[Short problem] Pull out every line of the data below that contains the word "order".

─── Data section

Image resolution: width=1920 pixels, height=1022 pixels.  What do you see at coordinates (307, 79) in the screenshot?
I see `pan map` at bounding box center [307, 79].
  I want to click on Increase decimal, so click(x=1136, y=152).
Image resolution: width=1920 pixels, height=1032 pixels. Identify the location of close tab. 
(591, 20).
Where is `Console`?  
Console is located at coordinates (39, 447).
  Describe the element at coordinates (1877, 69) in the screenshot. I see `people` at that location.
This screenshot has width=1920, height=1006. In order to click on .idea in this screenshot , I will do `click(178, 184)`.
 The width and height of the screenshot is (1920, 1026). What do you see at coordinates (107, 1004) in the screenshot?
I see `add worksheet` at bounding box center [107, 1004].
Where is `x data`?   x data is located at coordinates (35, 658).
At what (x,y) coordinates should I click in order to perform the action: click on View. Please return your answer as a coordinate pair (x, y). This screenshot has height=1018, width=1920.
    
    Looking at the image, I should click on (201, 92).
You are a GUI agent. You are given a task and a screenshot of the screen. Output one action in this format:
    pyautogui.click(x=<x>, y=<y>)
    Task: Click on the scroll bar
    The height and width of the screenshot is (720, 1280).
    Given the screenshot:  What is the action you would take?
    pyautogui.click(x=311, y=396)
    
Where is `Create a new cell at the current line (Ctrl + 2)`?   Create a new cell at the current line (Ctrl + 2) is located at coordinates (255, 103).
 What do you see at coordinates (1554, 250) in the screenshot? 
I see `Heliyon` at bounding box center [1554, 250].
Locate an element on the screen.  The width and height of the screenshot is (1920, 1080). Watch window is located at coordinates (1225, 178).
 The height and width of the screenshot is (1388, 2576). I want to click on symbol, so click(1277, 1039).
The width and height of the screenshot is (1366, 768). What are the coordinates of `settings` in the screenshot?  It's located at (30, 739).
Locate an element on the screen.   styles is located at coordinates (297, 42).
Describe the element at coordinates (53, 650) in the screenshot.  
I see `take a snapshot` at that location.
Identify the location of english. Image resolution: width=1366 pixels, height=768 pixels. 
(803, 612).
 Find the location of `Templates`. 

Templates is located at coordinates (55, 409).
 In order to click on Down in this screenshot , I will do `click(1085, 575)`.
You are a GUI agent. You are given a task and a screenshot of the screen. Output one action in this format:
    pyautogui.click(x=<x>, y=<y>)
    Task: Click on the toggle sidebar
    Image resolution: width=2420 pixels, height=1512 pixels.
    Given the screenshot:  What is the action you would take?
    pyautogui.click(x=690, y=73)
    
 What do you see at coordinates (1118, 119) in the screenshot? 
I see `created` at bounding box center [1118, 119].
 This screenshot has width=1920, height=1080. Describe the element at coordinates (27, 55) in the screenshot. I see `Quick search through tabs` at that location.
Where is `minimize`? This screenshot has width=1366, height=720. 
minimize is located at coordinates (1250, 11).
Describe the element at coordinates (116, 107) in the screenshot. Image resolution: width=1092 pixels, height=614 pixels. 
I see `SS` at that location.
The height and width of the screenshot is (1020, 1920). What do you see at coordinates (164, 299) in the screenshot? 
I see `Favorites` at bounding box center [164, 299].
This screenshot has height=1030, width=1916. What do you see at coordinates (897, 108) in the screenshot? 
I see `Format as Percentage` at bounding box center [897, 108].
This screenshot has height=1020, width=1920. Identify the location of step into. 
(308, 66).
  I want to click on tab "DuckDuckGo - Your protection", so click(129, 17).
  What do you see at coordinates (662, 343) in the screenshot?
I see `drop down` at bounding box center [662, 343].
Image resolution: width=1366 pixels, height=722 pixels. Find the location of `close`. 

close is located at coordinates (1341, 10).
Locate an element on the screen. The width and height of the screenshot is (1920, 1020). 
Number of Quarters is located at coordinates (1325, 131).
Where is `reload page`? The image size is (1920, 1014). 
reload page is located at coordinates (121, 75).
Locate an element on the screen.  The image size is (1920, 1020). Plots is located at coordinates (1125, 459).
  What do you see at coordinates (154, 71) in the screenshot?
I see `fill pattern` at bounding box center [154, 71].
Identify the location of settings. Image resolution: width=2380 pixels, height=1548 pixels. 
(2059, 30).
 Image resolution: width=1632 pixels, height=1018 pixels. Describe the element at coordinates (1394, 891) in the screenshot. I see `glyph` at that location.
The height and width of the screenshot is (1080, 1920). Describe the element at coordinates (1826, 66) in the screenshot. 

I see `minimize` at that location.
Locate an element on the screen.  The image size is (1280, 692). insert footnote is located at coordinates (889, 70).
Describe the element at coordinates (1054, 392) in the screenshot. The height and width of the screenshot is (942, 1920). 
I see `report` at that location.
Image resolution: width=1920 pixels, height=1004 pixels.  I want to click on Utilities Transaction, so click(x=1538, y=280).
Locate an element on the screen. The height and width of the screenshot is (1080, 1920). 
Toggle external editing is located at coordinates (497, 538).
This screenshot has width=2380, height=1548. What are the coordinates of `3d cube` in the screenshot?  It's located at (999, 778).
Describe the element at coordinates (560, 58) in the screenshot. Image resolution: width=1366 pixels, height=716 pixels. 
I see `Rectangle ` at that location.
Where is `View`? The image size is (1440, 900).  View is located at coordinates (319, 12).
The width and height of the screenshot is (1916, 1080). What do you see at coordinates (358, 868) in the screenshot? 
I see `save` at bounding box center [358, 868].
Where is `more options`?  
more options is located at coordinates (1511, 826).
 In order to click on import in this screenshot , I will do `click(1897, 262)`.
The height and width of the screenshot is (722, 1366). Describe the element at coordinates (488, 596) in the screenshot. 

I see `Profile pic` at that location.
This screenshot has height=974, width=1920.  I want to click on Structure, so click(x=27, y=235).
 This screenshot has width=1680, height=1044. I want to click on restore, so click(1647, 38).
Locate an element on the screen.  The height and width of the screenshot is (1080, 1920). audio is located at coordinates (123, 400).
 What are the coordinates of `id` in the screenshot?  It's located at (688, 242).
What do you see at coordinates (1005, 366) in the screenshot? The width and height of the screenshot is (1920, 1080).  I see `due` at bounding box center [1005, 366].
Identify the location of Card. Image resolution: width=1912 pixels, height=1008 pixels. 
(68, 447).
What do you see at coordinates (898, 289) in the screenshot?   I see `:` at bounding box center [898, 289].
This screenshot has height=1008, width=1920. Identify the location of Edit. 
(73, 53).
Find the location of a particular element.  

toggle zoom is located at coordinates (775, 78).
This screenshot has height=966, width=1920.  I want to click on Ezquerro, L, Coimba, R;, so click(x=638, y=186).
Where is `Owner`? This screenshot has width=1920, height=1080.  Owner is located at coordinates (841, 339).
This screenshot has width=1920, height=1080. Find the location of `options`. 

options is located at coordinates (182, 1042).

──────

[Answer to this exercise]
This screenshot has width=1920, height=1006. In order to click on .idea in this screenshot , I will do `click(178, 184)`.
At what (x,y) coordinates should I click in order to perform the action: click on View. Please return your answer as a coordinate pair (x, y). This screenshot has height=1018, width=1920.
 In order to click on Down in this screenshot , I will do `click(1085, 575)`.
 In order to click on import in this screenshot , I will do `click(1897, 262)`.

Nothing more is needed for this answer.